== Exercise instructions ==
• 1. In the tribunal decision, render the sentence "As this is an asylum appeal, I make an anonymity direction." in Spanish.
• 2. According to the tribunal decision, on what date was First-tier Tribunal Judge NMK Lawrence's decision promulgated?
• 3. Using the tribunal decision, explain why the judge calls SA the Appellant and the Secretary of State the Respondent, even though the Secretary of State brings this appeal.

═════ Passage

THE IMMIGRATION ACTS



Heard at Field House

Decision & Reasons Promulgated

On 16 November 2017

On 01 December 2017

 

 

 

Before

 

 

DEPUTY UPPER TRIBUNAL JUDGE CHAMBERLAIN

 

Between

 

 

THE SECRETARY OF STATE FOR THE HOME DEPARTMENT

 

Appellant

and

 

SA

(anonymity direction MADE)

 

Respondent

 

Representation :

 

For the Appellant: Mr. P. Nath, Home Office Presenting Officer

For the Respondent: Not represented

 

DECISION AND REASONS

 

1.              This is an appeal by the Secretary of State against the decision of First-tier Tribunal Judge NMK Lawrence, promulgated on 16 May 2017, in which he allowed SA's appeal against the Secretary of State's decision to refuse to grant asylum.

 

2.              For the purposes of this decision I refer to SA as the Appellant and to the Secretary of State as the Respondent, reflecting their positions as they were before the First-tier Tribunal.

 

3.              As this is an asylum appeal, I make an anonymity direction.

══════════
═════ Given data

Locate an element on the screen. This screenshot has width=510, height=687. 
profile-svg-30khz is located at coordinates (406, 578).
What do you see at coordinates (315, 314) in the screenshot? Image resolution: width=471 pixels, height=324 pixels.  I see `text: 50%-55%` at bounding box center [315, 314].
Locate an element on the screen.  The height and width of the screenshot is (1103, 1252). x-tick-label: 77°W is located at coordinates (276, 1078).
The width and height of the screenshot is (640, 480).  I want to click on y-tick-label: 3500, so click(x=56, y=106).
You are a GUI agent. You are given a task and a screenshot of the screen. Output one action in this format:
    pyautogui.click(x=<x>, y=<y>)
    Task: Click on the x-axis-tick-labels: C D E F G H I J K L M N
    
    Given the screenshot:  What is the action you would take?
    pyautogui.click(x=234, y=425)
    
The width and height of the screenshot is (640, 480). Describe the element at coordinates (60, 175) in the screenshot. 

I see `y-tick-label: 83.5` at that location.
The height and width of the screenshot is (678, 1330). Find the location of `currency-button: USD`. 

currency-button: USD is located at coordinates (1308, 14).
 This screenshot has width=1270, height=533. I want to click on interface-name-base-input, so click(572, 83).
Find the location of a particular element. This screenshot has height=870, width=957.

══════════

== Answers to each task ==
• 1. Dado que se trata de una apelación en materia de asilo, dicto una orden de anonimato.

• 2. 16 May 2017.

• 3. The judge uses these labels because they reflect the parties' positions before the First-tier Tribunal. There, SA appealed against the Secretary of State's decision to refuse asylum.